* What is expected *
Repeat exactly the lines from the first line of the records through the line containing "Task: Click the Subsection 6 column header", and nothing more.

* Extracted material *
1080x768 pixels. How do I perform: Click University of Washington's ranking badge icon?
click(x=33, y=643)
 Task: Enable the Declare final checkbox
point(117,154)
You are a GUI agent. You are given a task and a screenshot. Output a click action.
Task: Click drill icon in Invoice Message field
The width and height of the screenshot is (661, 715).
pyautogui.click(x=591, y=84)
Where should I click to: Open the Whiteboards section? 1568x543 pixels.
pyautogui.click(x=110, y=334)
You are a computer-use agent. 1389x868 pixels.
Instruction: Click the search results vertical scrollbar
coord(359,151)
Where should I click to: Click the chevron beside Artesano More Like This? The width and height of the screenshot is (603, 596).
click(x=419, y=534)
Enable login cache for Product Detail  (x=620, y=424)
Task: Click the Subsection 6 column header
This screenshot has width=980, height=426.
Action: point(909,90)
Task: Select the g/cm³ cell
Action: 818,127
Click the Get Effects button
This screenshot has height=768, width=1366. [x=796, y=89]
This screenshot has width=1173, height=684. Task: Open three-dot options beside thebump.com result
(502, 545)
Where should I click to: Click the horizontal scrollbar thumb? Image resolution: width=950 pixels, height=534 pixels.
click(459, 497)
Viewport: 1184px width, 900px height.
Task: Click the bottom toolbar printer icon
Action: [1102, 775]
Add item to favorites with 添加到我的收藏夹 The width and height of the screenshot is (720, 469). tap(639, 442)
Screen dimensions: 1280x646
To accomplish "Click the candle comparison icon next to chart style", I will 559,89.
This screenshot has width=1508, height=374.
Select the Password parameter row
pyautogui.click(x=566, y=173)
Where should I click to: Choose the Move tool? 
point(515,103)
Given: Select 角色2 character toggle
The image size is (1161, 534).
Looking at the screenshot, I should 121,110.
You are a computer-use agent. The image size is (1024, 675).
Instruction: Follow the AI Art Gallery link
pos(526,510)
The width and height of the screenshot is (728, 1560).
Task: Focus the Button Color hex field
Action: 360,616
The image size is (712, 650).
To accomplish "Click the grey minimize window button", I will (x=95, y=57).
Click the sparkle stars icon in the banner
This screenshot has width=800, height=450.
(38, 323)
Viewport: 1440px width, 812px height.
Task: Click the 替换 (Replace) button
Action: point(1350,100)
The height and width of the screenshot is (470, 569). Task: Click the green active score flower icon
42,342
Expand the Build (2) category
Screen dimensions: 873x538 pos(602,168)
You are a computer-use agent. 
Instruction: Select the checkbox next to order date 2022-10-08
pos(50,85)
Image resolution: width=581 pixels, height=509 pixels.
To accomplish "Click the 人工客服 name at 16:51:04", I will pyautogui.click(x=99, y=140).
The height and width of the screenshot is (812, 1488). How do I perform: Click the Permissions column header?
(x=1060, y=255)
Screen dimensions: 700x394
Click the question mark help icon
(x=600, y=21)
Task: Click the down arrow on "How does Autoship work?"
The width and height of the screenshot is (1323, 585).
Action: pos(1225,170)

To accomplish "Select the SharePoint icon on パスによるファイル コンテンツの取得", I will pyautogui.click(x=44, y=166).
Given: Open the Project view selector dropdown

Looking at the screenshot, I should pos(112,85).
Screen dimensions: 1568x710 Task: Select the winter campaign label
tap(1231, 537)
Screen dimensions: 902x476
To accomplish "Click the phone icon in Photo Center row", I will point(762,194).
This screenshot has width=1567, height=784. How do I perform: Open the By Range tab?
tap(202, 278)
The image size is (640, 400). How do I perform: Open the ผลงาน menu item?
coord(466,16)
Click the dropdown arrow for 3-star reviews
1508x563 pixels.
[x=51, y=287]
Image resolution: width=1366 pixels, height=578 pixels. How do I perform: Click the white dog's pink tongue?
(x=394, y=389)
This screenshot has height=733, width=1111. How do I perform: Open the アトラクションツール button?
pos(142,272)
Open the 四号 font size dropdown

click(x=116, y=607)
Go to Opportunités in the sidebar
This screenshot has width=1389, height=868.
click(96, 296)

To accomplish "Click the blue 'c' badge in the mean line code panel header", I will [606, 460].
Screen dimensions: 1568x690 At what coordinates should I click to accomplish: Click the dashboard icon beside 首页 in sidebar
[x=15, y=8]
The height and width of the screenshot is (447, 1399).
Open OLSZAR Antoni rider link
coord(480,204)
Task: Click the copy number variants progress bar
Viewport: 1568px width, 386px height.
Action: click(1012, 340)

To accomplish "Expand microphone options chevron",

* Answer space *
1080x768 pixels. How do I perform: Click University of Washington's ranking badge icon?
click(x=33, y=643)
 Task: Enable the Declare final checkbox
point(117,154)
You are a GUI agent. You are given a task and a screenshot. Output a click action.
Task: Click drill icon in Invoice Message field
The width and height of the screenshot is (661, 715).
pyautogui.click(x=591, y=84)
Where should I click to: Open the Whiteboards section? 1568x543 pixels.
pyautogui.click(x=110, y=334)
You are a computer-use agent. 1389x868 pixels.
Instruction: Click the search results vertical scrollbar
coord(359,151)
Where should I click to: Click the chevron beside Artesano More Like This? The width and height of the screenshot is (603, 596).
click(x=419, y=534)
Enable login cache for Product Detail  (x=620, y=424)
Task: Click the Subsection 6 column header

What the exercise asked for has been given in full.